Le musicien était debout dans l’entrée de la station « Enfant Plaza » du métro de Washington DC. Il a commencé à jouer du violon. C’était un matin froid, en janvier 2007. Il a joué durant quarante-cinq minutes. Pour commencer, la chaconne de la 2ème partita de Bach, puis l’Ave Maria de Schubert, du Manuel Ponce, du Massenet et à nouveau, du Bach. A cette heure de pointe, vers 8h du matin, quelque mille personnes ont traversé ce couloir, pour la plupart en route vers leur travail. Après trois minutes, …
un homme d’âge mûr a remarqué qu’un musicien jouait. Il a ralenti son pas, s’est arrêté quelques secondes puis a démarré en accélérant. Une minute plus tard, le violoniste a reçu son premier dollar : en continuant droit devant, une femme lui a jeté l’argent dans son petit pot. Peu après, un quidam s’est appuyé sur le mur d’en face pour l’écouter mais il a regardé sa montre et a recommencé à marcher.
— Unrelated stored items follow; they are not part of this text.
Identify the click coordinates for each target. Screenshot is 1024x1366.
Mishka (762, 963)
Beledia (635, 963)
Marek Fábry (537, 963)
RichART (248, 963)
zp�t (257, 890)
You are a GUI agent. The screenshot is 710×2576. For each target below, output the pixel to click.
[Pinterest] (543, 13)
Il était clairement en retard. Celui qui a marqué le plus d’attention fut un petit garçon qui devait avoir trois ans. Sa mère l’a tiré, pressé mais l’enfant s’est arrêté pour regarder le violoniste. Finalement sa mère l’a secoué et agrippé brutalement afin que l’enfant reprenne le pas. Toutefois, en marchant, il a gardé sa tête tournée vers le musicien. Cette scène s’est répétée plusieurs fois avec d’autres enfants. Et les parents, sans exception, les ont forcés à bouger. Durant les trois quarts d’heure de jeu du musicien, seules sept personnes se sont vraiment arrêtées pour l’écouter un temps. Une vingtaine environ lui a donné de l’argent tout en en continuant leur marche. Il a récolté 32 dollars. Personne ne l’a remarqué quand il a eu fini de jouer. Personne n’a applaudi.
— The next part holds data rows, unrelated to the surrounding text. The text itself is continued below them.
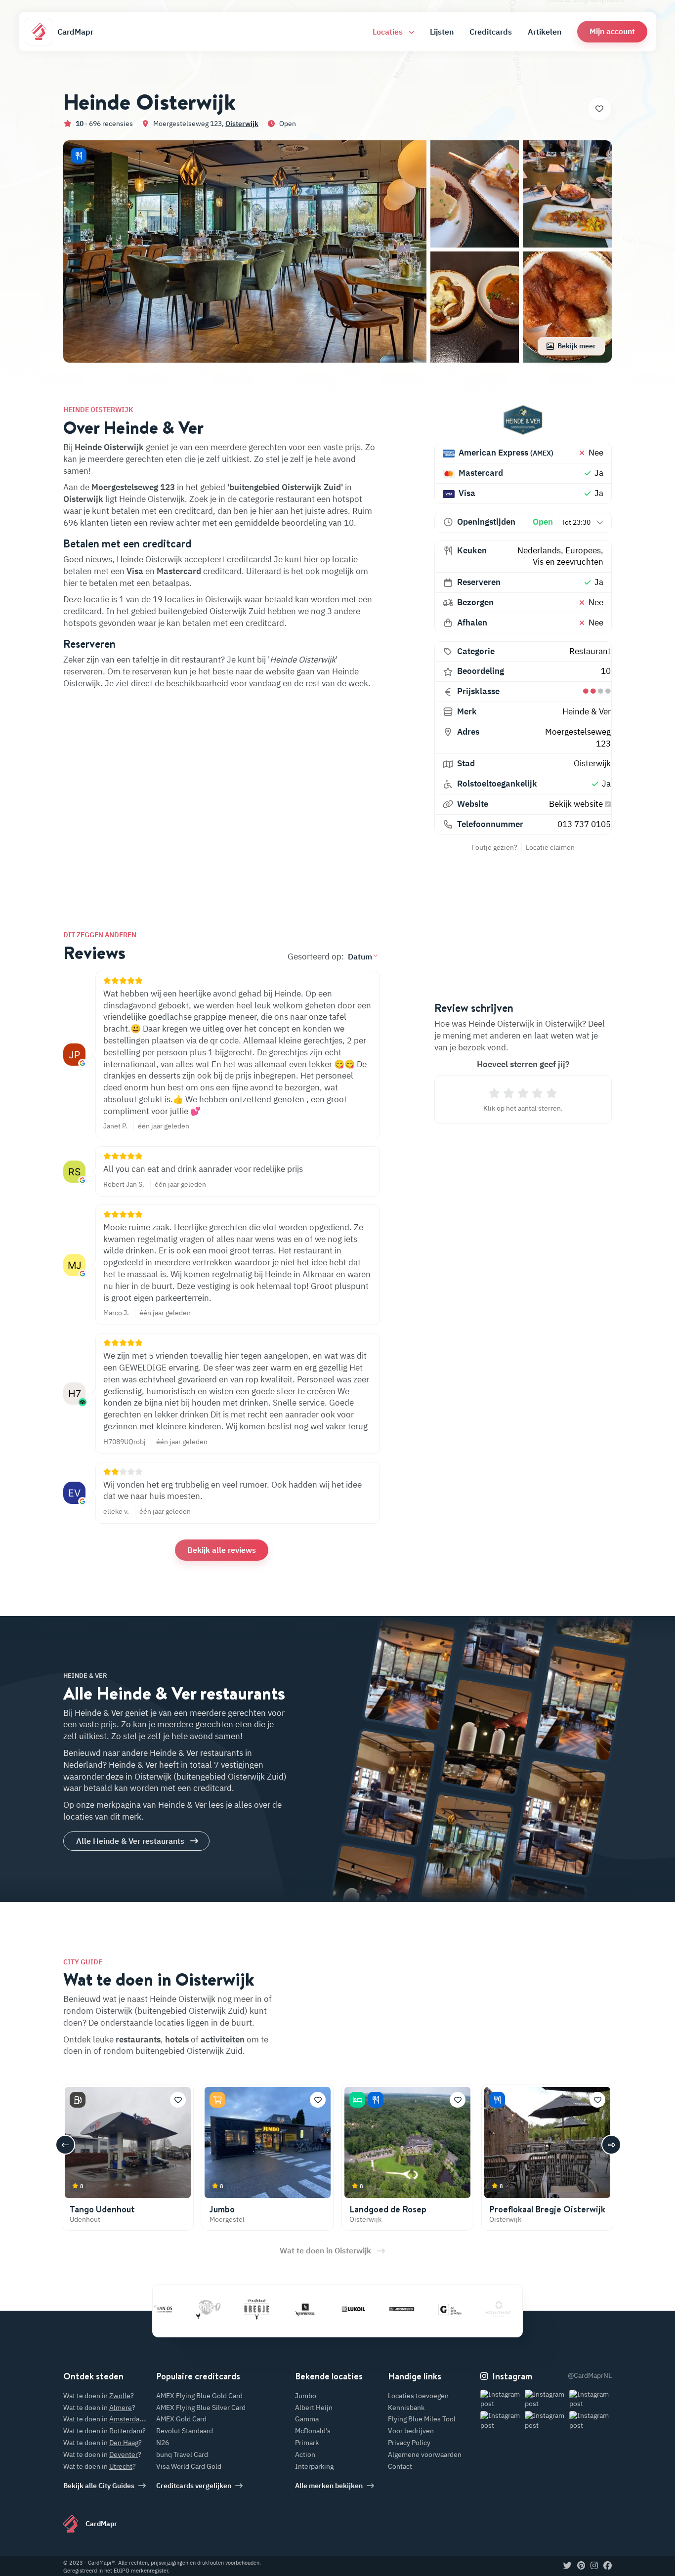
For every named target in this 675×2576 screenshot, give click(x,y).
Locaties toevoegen (418, 2395)
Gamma (307, 2418)
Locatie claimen (550, 847)
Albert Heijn (314, 2407)
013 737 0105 (584, 824)
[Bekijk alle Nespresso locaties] (262, 2309)
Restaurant (590, 651)
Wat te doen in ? (98, 2395)
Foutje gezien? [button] (494, 847)
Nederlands (539, 550)
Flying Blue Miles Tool (422, 2418)
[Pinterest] (581, 2566)
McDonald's (313, 2430)
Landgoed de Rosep (387, 2209)
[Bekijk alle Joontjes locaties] (359, 2309)
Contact (400, 2466)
Sur plus de mille passants, seule une personne l’a reconnu.
Ce violoniste était Joshua Bell, actuellement un des meilleurs musiciens de la planète. Il a joué dans ce hall les partitions les plus difficiles jamais écrites, avec un Stradivarius valant 3,5 millions de dollars. Deux jours avant de jouer dans le métro, sa prestation au théâtre de Boston était « sold out » à des prix avoisinant les 100 dollars la place. Ceci est une histoire vraie. L’expérience a été organisée par le « Washington Post » dans le cadre d’une enquête sur la perception, les goûts et les priorités d’action des gens.
Les questions étaient :
Dans un environnement commun, à une heure inappropriée, pouvons-nous percevoir la beauté ?
Nous arrêtons-nous pour l’apprécier ?
Reconnaissons-nous le talent dans un contexte inattendu ?
Une des possibles conclusions de cette expérience pourrait être : si nous n’avons pas le temps pour nous arrêter et écouter un des meilleurs musiciens au monde, jouant pour nous gratuitement quelques-unes des plus belles partitions jamais composées, avec un violon Stradivarius valant 3,5 millions de dollars, à côté de combien d’autres choses passons-nous ?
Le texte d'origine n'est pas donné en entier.